Work instructions
Could you repeat every record below exactly, leaving out the pictures?

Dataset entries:
——————

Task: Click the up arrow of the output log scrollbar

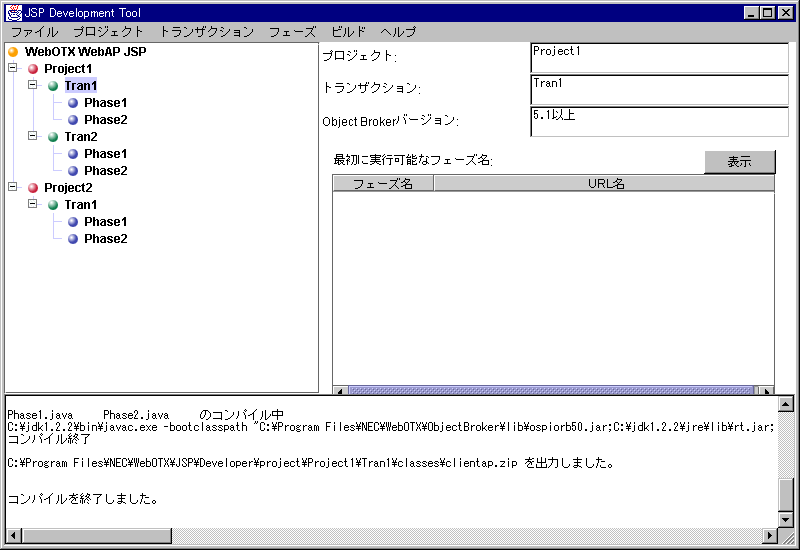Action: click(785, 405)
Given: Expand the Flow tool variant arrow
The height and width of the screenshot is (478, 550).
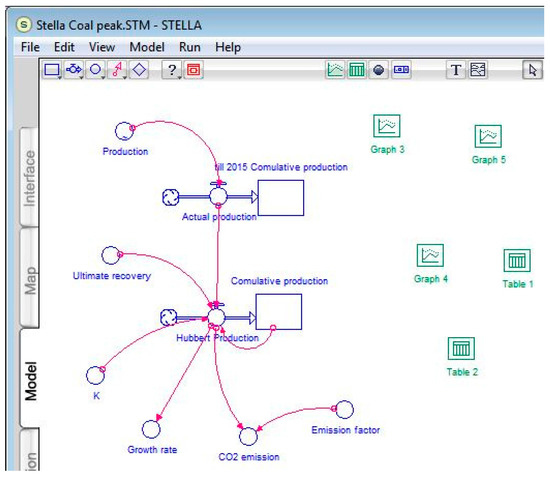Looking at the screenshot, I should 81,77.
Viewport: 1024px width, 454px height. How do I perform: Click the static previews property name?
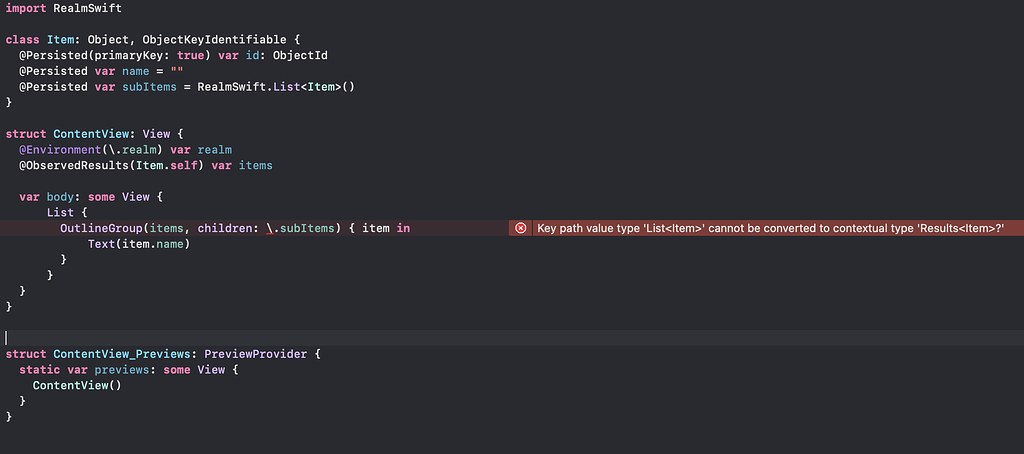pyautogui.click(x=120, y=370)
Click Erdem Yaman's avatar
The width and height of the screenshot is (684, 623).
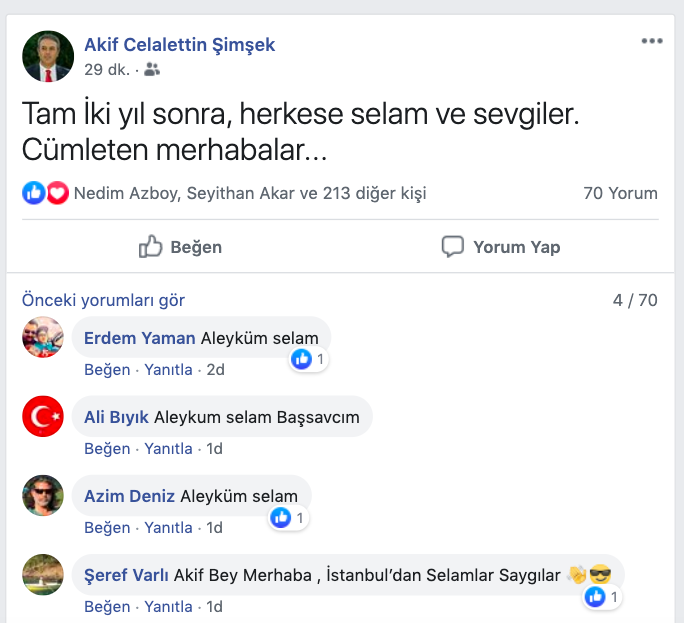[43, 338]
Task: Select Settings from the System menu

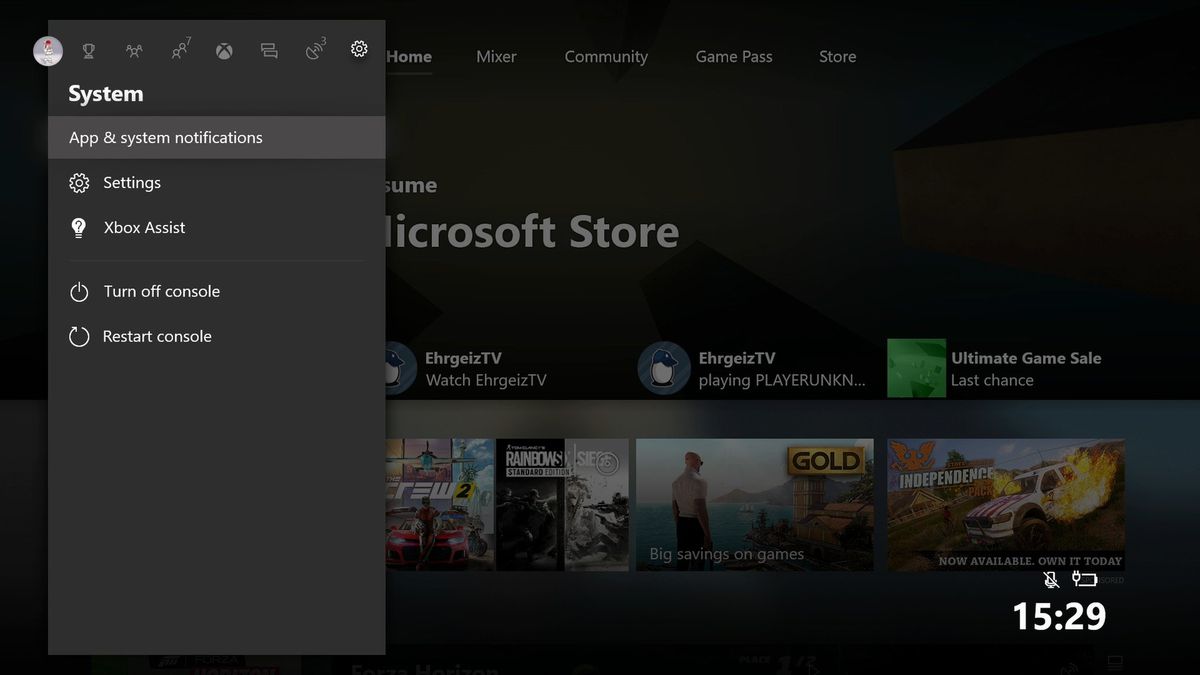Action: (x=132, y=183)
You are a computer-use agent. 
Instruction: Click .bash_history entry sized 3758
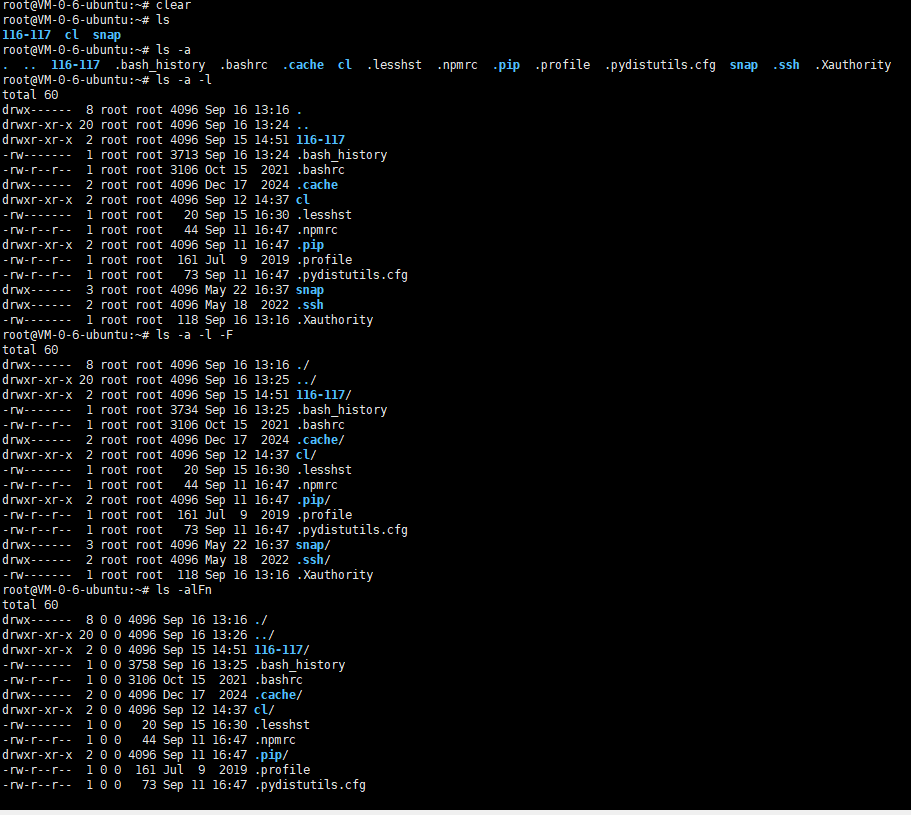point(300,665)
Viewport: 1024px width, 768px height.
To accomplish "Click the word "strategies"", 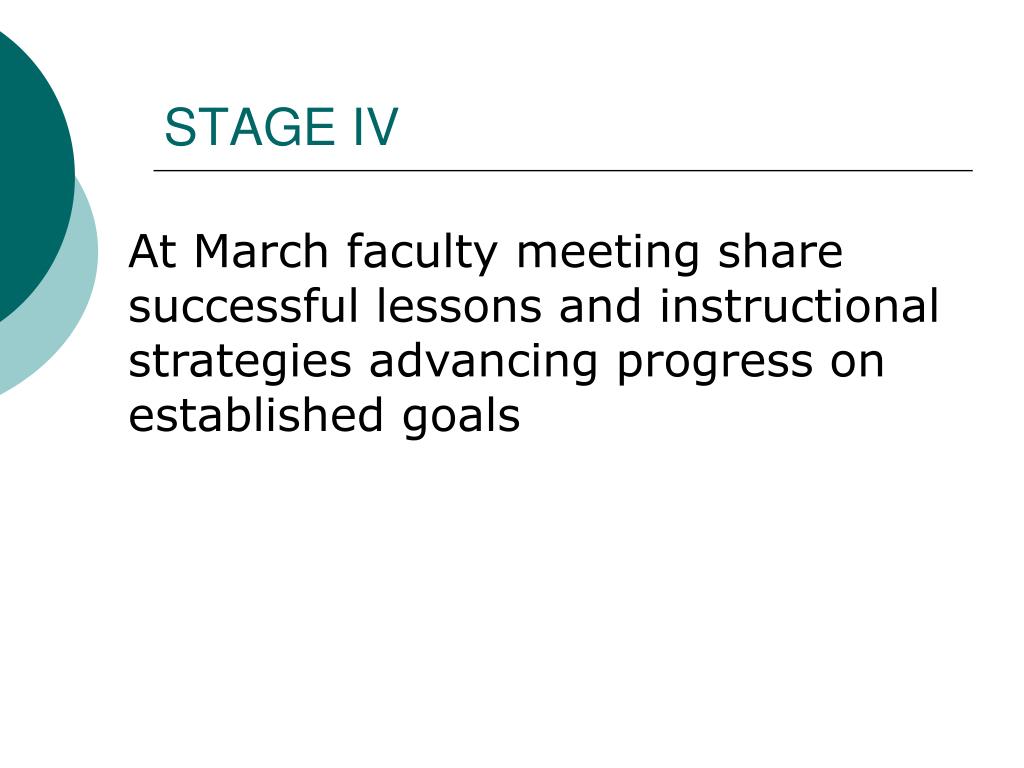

——————

Solution for this task
Task: Click the up arrow of the output log scrollbar

Action: click(785, 405)
Given: Expand the Flow tool variant arrow
The height and width of the screenshot is (478, 550).
Looking at the screenshot, I should 81,77.
Viewport: 1024px width, 454px height. How do I perform: Click the static previews property name?
pyautogui.click(x=120, y=370)
Click Erdem Yaman's avatar
The width and height of the screenshot is (684, 623).
[43, 338]
Task: Select Settings from the System menu

Action: (x=132, y=183)
You are a computer-use agent. 
Instruction: Click .bash_history entry sized 3758
point(300,665)
Viewport: 1024px width, 768px height.
To accomplish "Click the word "strategies"", 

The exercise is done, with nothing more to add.